Let $F$ be a $p$-adic field and $\mathbf{G}$ a connected reductive group over $F$, assumed to be quasi-split. Let $\mathbf{T}$ be a maximal split torus of $\mathbf{G}$ and $\mathbf{P}=\mathbf{M}\mathbf{N}$ an $F$-parabolic with its Levi decomposition ($\mathbf{M}\supset \mathbf{T}$). Let $\sigma$ be an irreducible supercuspidal representation of $M=\mathbf{M}(F)$.
Suppose $w\in W=W(\mathbf{T},\mathbf{G})$ is an element in the (relative) Weyl group, such that $wM=M$, i.e. if $n_w\in N:=N_{\mathbf{G}}(\mathbf{T})(F)$ is a representative of $w\in W$, we have $n_w M n_w^{-1}=M$. Then in this case $w\sigma$ is also a supercuspidal of $M$. It's the isomorphism class of the representation defined by $$(w\sigma)(m):=\sigma(n_w^{-1}mn_w).$$
My question is: suppose $\varphi_\sigma:WD_F\rightarrow {^L M}$ is the Langlands parameter of $\sigma$, then how to write down the parameter of $w\sigma$?
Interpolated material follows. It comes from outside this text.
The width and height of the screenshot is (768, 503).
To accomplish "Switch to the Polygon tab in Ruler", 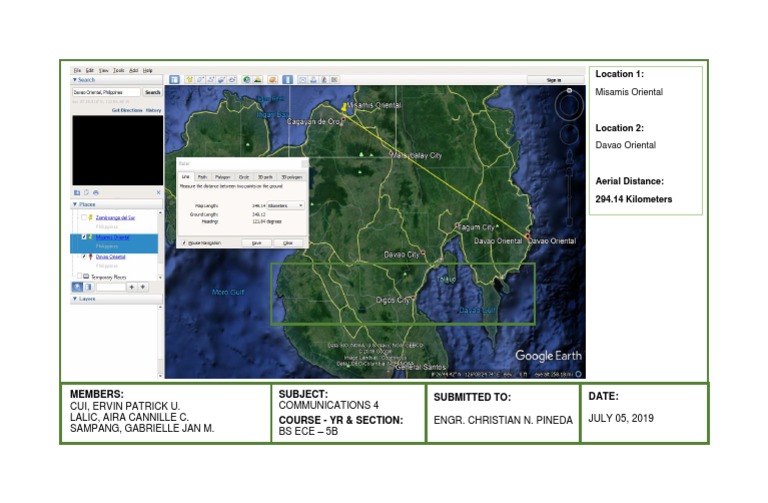I will (222, 177).
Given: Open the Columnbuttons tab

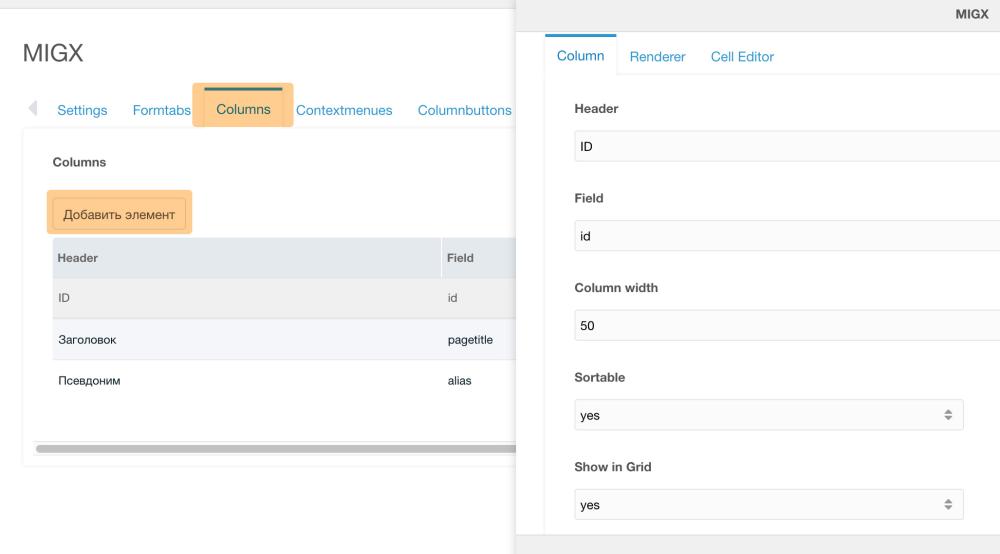Looking at the screenshot, I should (464, 110).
If $\mathbf{G}$ is split over $F$, then $\widehat{M}={^LM}\subset {^LG}=\widehat{G} $ and $W$ is just the absolute Weyl group, which is canonically isomorphic to the Weyl group $\widehat{W}$ of $\widehat{G}$, so $w$ corresponds canonically to some $\widehat{w}\in\widehat{W}$, and $\widehat{w}\widehat{M}=\widehat{M}$. I guess that the paramter of $w\sigma$ in this case is just the $\widehat{M}$-conjugacy class of $\widehat{w}\circ \varphi_{\sigma}$, i.e. $x\mapsto \widehat{w}(\varphi_{\sigma}(x))$. (Is this the correct answer?)
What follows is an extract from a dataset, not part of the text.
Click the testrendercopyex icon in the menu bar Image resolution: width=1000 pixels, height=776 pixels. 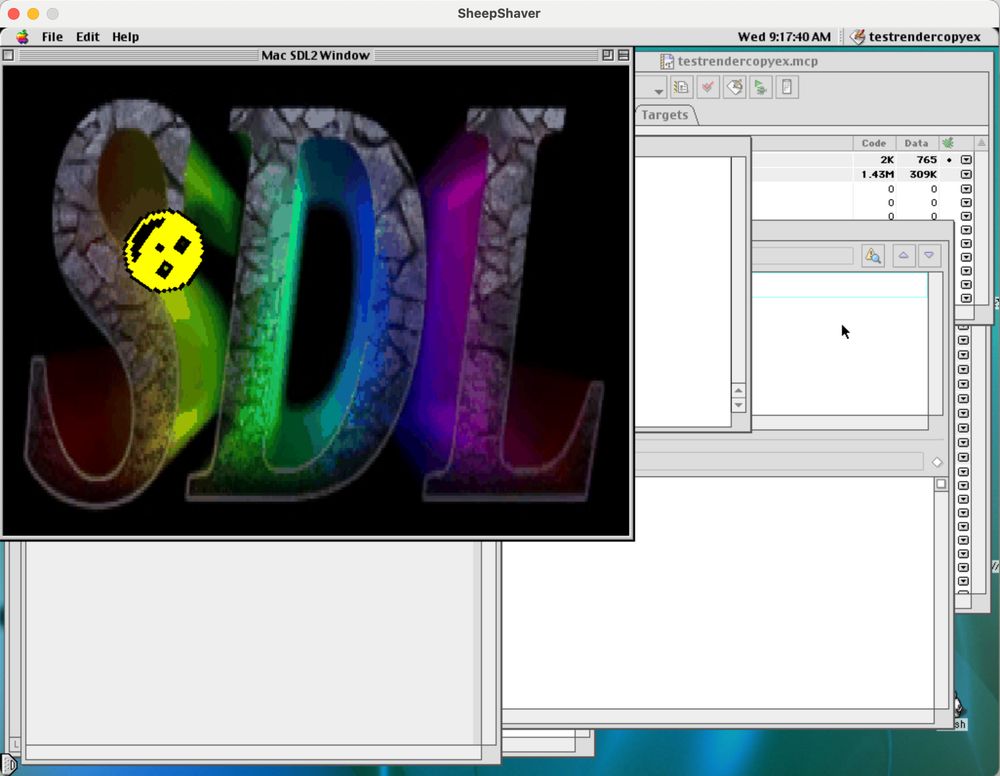pyautogui.click(x=858, y=36)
However, if $\mathbf{G}$ is not split, then the relative Weyl group $W$ is in general a subquotient of the absolute Weyl group. I guess that in this case I can take an arbitrary pullback of $w$ in the absolute Weyl group of $\mathbf{G}$, and this gives an element $\widehat{w}$ of the absolute Weyl group of $\widehat{G}$. Then the parameter of $w\sigma$ should be the $\widehat{M}$-conjugacy class of $x\mapsto \widehat{w}(\varphi_{\sigma}(x))$ (and the class doesn't depend on the choice of $\widehat{w}$). Am I right?
(Background: In local representation theory and harmonic analysis, while dealing with the parabolic induction, the condition whether $w\sigma\simeq \sigma$ or not for some $w$ is usually a crucial condition ("ramified") (especially when $\mathbf{P}$ is maximal and $w$ is the longest element in $W^M\backslash W^G/W^M$, cf. Silberger, Introduction to Harmonic Analysis on Reductive $p$-adic Groups, 5.4.2.2, 5.4.2.3, etc.). So it seems natural to consider how to translate this condition in the context of parameters, but I didn't find any related facts in the literature. )
Thanks a lot in advance for any help!